TASK DETAILS – Take the lines from the line containing "Instruction: Click the SOL DeFi panel title" through the end of the entries and output them exactly, with no pictures and nothing more.

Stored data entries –

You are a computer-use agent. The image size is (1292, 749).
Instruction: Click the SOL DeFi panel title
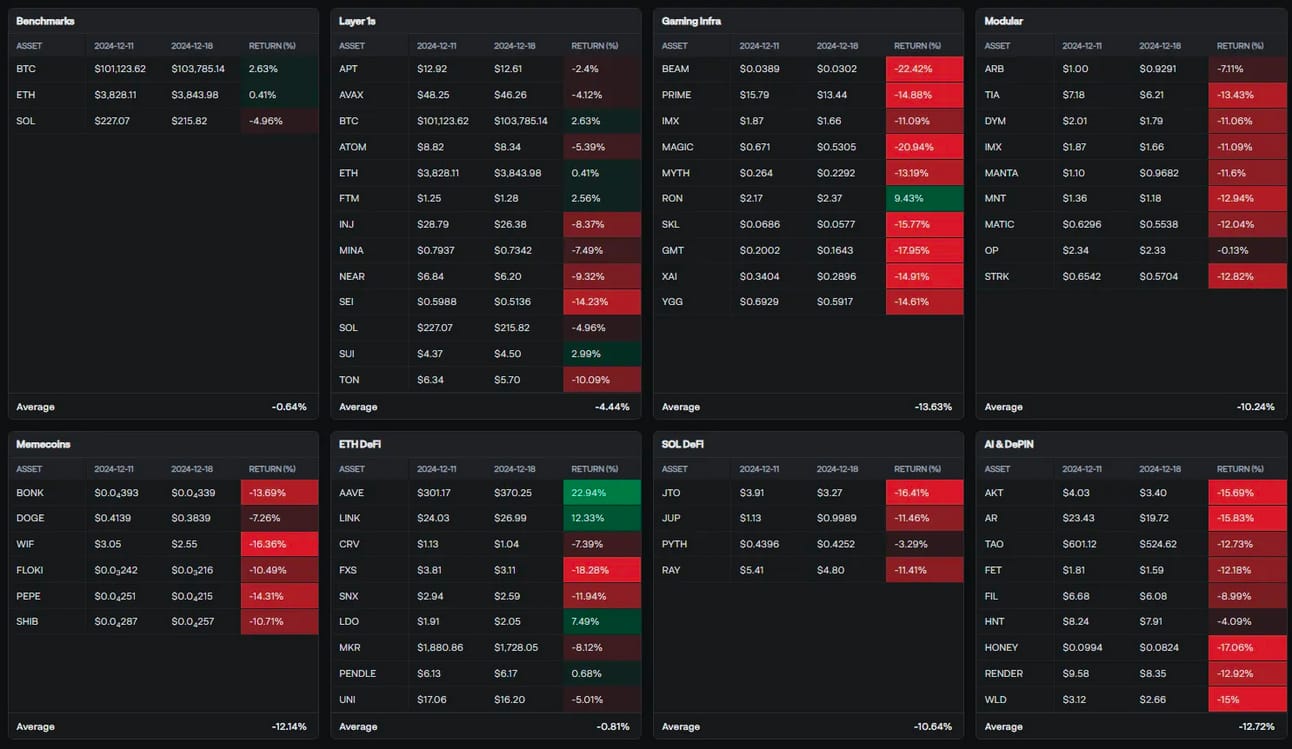(683, 444)
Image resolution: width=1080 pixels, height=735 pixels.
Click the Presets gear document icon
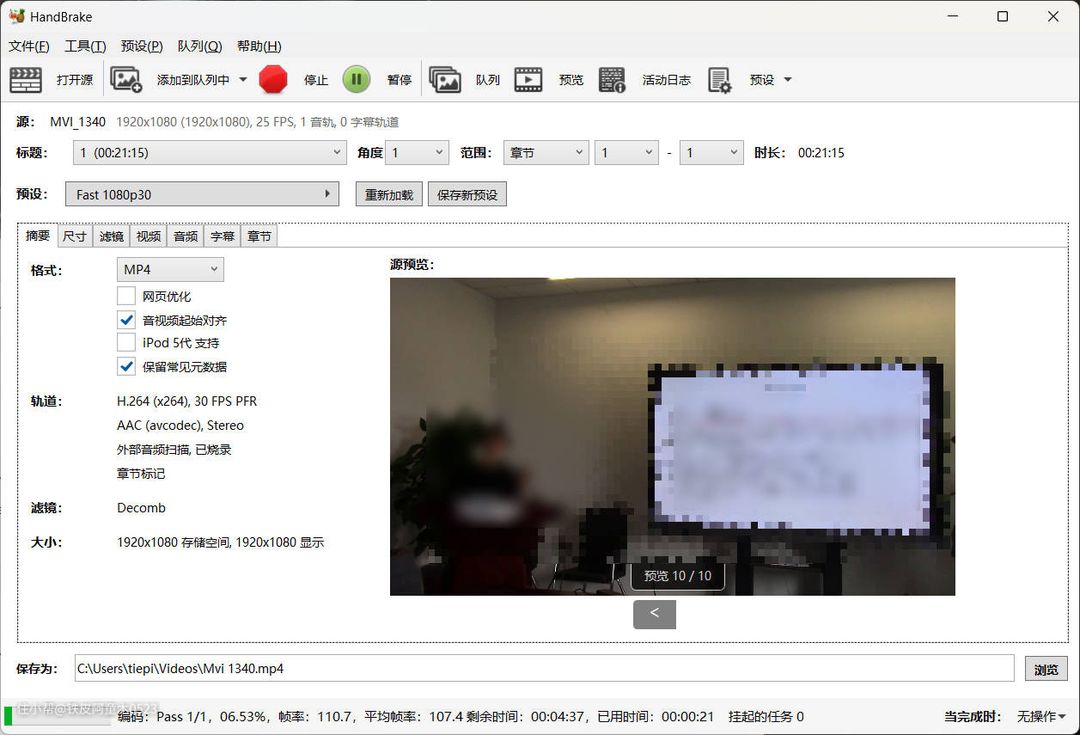pos(719,80)
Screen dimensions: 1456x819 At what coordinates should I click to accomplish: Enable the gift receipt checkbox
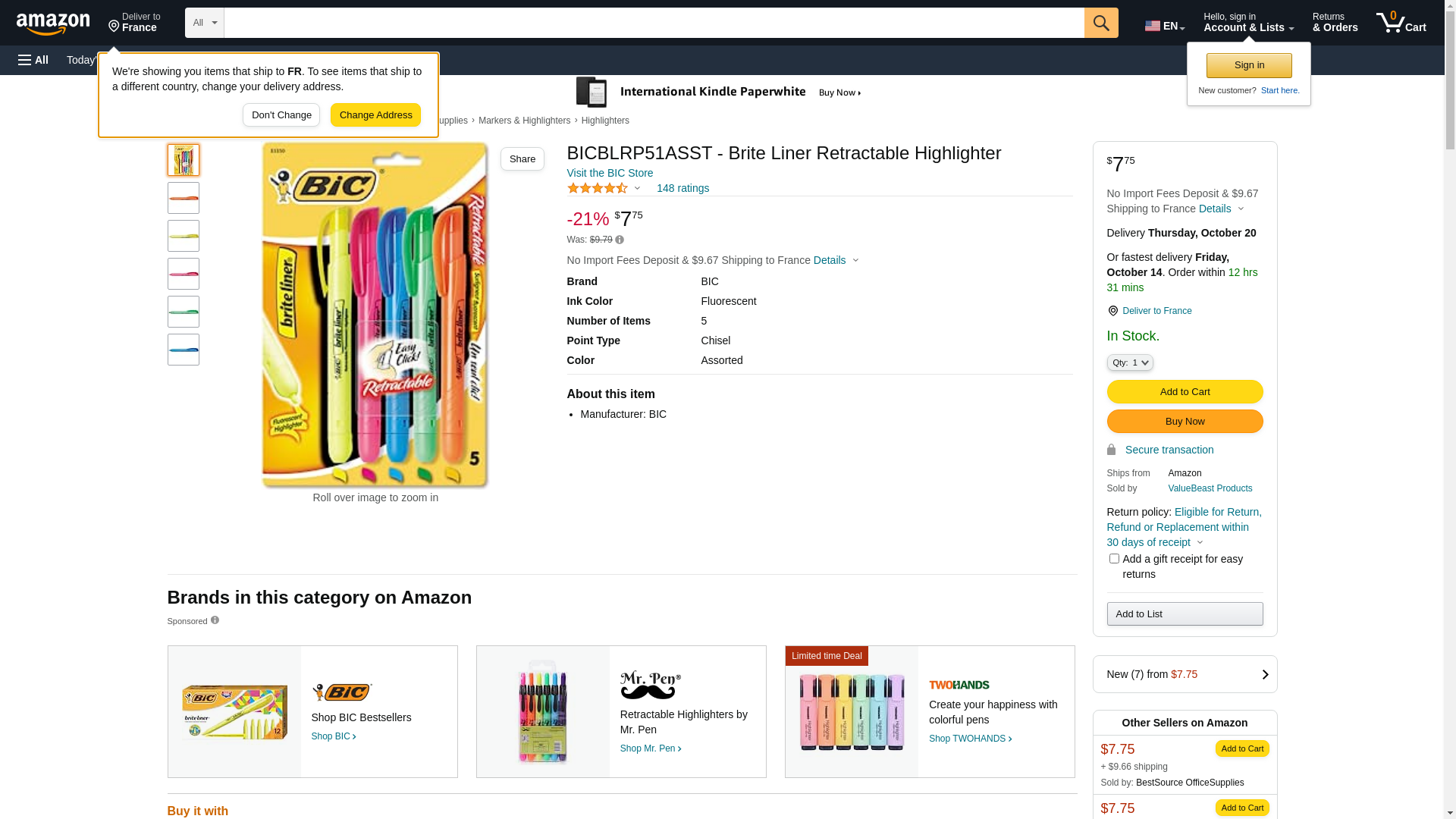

TASK ANSWER –
Instruction: Click the SOL DeFi panel title
(683, 444)
Image resolution: width=1080 pixels, height=735 pixels.
Click the Presets gear document icon
pos(719,80)
Screen dimensions: 1456x819 At what coordinates should I click to accomplish: Enable the gift receipt checkbox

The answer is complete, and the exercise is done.